The next morning, November 30, Hood awoke to learn that during the night Schofield’s entire army had marched up the Columbia Pike and through Spring Hill, passing along the front of the Confederate army within as little as a hundred yards of its outposts. Hood was, in the words of one of his officers, “as wrathy as a rattlesnake,” and in a meeting with his generals that morning denounced them and their men as cowards. He ordered an immediate pursuit, and his army marched north, its generals enraged and humiliated.

They found Schofield at bay with his back to the Harpeth River at the town of Franklin, thirteen miles north of Spring Hill and about twenty miles south of Nashville. The Union commander had found the Harpeth River bridges badly damaged and needed time to repair them before he could continue his retreat. During previous operations in the area, Union troops had already built a substantial line of breastworks around the south side of Franklin, so Schofield put his troops into them, and into additional entrenchments they hastily dug, with orders to hold until the engineers could repair the bridges and the supply wagons were rolling toward Nashville again. Throughout the day the engineers made steady progress, and some of the wagons crossed via a nearby ford. With the bridges finished more wagons rolled north. Schofield was optimistic that by 6:00 p.m. he could pull all his troops back out of the entrenchments and evacuate the town, continuing his withdrawal to Nashville.

Hood and his unhappy army began arriving in front of the Union breastworks around 1:00 that afternoon and took up a position on Winstead Hill, about two miles south of town. Despite the absence of nearly a third of his infantry and most of his artillery, which had not caught up after diverting Schofield’s attention on the south bank of the Duck during Hood’s turning maneuver the previous day, Hood ordered an immediate all-out assault on the entrenched Federals.
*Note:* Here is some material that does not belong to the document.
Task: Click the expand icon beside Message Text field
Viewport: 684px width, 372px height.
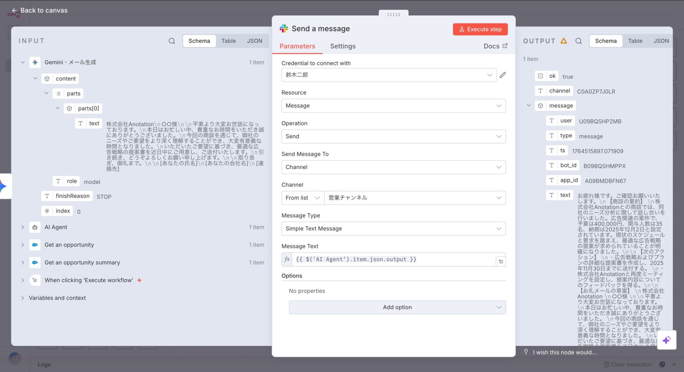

Several of his generals protested the obvious folly of this course of action, and Forrest in particular claimed that with his cavalry plus a single division of infantry he could easily turn this position as they had turned Schofield’s position at Columbia. Hood, still seething from the affair at Spring Hill, would hear none of it and grimly insisted on the massed frontal assault. The sun would set around 4:30 that afternoon, and its rays were already steeply slanting as the twenty thousand Confederates advanced across the open plain two miles wide with colors flying while their bands played “Dixie” and “The Bonnie Blue Flag.”

The assault should have had no chance of success at all. However, that afternoon the last Union division commander to bring his troops into the position, Brigadier General George D. Wagner, had mistaken his orders, possibly because, as some who were present later asserted, he was drunk, and had ordered his three brigades to take up a position straddling the Columbia Pike in the open field about half a mile in advance of the breastworks. Veteran brigade commander Colonel Emerson Opdyke had chosen simply to ignore his obviously addled division commander and had taken his brigade inside the breastworks, assuming a reserve position behind the point where the Columbia Pike entered the fortifications. Wagner’s other two brigade commanders had obeyed orders and deployed in the hopeless position he had assigned.